Basé sur le roman éponyme de Deborah Levy, le premier film de la scénariste anglaise Rebecca Lenkiewicz est un assemblage chaotique et ambigu d’humeurs et d’idées qui mènent à une fin aussi improbable que ridicule.
Rose (Fiona Shaw) et sa fille Sofia (Emma Mackey) s’installent dans une maison à Almeria en Espagne pour que Rose, souffrant d’une maladie mystérieuse et contrainte au fauteuil roulant, puisse consulter Dr Gomaz (Vincent Perez). Pendant que le guérisseur hors-prix creuse dans l’inconscient de Rose pour comprendre l’origine psychosomatique et la nature erratique de sa paralysie de jambes, Sofia passe son temps la plage.
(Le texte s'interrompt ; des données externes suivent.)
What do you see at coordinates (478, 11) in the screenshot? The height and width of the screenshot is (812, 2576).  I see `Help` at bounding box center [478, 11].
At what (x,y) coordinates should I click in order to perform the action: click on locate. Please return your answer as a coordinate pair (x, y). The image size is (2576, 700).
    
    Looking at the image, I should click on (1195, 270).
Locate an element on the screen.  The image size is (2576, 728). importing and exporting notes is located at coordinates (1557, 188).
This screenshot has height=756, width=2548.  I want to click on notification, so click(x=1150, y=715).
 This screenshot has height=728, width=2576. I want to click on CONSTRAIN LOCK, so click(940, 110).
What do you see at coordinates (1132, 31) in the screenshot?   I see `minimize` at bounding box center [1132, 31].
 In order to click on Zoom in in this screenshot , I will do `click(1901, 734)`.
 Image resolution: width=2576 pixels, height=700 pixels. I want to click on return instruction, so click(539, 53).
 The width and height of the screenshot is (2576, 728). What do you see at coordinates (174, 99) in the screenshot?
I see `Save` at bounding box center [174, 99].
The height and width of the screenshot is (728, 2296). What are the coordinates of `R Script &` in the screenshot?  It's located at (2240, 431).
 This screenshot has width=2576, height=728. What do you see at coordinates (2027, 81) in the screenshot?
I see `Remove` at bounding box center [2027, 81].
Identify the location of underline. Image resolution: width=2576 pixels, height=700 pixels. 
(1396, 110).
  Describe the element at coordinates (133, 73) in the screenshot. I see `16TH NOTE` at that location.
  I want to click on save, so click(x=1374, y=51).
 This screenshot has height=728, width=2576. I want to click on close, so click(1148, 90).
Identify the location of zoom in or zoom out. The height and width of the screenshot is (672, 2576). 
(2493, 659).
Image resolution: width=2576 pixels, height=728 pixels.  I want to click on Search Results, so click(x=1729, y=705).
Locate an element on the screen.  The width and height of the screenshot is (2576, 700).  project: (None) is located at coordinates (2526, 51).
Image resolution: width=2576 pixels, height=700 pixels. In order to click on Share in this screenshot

Quand elle ne se fait pas piquer par des méduses – la métaphore de brûlure ne nous échappera pas – elle rêve de l’énigmatique Ingrid (Vicky Krieps). Au galop sur son cheval, le foulard gitan au vent, Ingrid envoûte, séduit et fragilise la jeune femme, dont la psyché est déjà bien entamée par la présence d’une mère envahissante dans un huit clos étouffant. Le chien attaché sur le toit de la maison voisine qui hurle sa soif et son désespoir jour et nuit en est une métaphore bien trop transparente.
L’actrice irlandaise Fiona Shaw, incarne l’irritabilité pétrie d’amertume et d’angoisse avec une conviction déroutante. De son fauteuil roulant, elle se plaint des insectes, des aboiements du chien, réclame de l’eau, fustige contre le père grec de Sofia et s’indigne de toute mention de sa sœur disparue. Dans un effet de miroir, Ingrid aussi porte en elle le traumatisme de la mort de sa sœur. A partir de ses confidences, l’attirance de Sofia pour Ingrid prend l’allure d’un transfert freudien sans valeur ajoutée pour le film.
La réalisatrice aurait-pu opter pour une narration resserrée et évolutive de ce psychodrame familial ; révéler la violence sous-jacente des traumatismes qui animent les personnages sans recourir aux clichés et amplifier leurs cris étouffés jusqu’à la déflagration finale. Mais il n’en est rien car Lenkiewicz cherche peut-être à restituer trop fidèlement la fusion littéraire du mythe, du fantastique et du quotidien pour se donner les moyens d’explorer la toxicité ravageuse des relations familiales dysfonctionnelles.
Emma Mackay, avec son visage ciselé et son regard impénétrable, a sans doute la carrure pour porter son personnage silencieux et ruminant, mais Lenkiewicz lui donne trop peu de moyens pour la rendre vivante. Sofia n’a aucune profondeur et aucun désir perceptible qui justifierait ses agissements pendant 93 minutes que dure le film. Depuis Corsage, Vicky Krieps n’a plus à démontrer sa capacité d’incarner les femmes qui soufflent le froid et le chaud, qui attirent pour mieux repousser, qui martyrisent pour exorciser une blessure inapaisable. Mais son personnage est trop inachevé pour convaincre ou séduire et c’est bien dommage.